Copy out everything from the line containing "Select the street label مدرس دوم" down to the line containing "(x=82, y=108)", swapping "Click" for "Tap" and changing nothing else.
..........
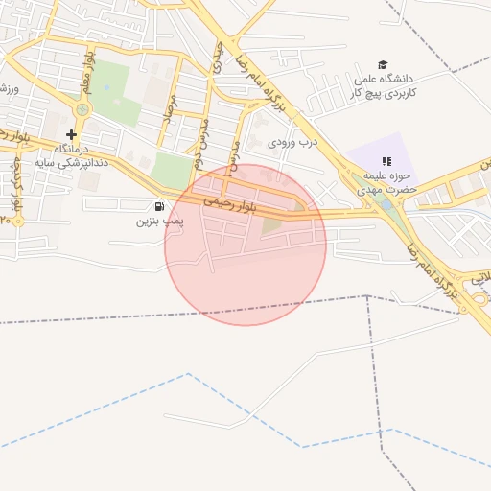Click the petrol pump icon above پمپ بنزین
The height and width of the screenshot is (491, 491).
(x=158, y=206)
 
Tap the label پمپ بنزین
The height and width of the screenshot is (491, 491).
(x=157, y=221)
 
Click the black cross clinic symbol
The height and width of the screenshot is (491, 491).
(x=71, y=135)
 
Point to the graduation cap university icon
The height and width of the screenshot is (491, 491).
(x=384, y=64)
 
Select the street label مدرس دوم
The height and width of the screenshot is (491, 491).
(x=202, y=134)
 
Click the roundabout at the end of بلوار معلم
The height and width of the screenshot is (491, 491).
(x=82, y=108)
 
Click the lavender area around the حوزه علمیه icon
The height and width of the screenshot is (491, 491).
(x=364, y=158)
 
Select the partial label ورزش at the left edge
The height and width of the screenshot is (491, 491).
(x=10, y=88)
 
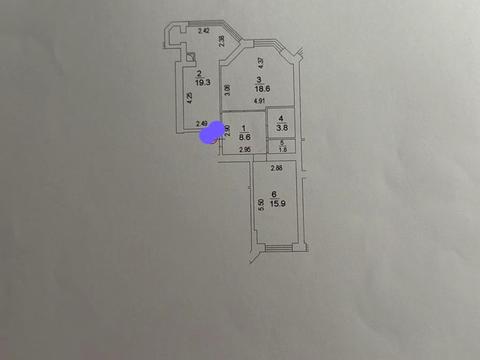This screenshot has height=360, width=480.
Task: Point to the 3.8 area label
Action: (281, 127)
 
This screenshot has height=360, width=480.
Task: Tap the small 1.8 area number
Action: (281, 149)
..........
• _Written answer_:
Select the street label مدرس دوم
The height and width of the screenshot is (491, 491).
(x=202, y=134)
 
Tap the roundabout at the end of بلوار معلم
The height and width of the screenshot is (491, 491).
(x=82, y=108)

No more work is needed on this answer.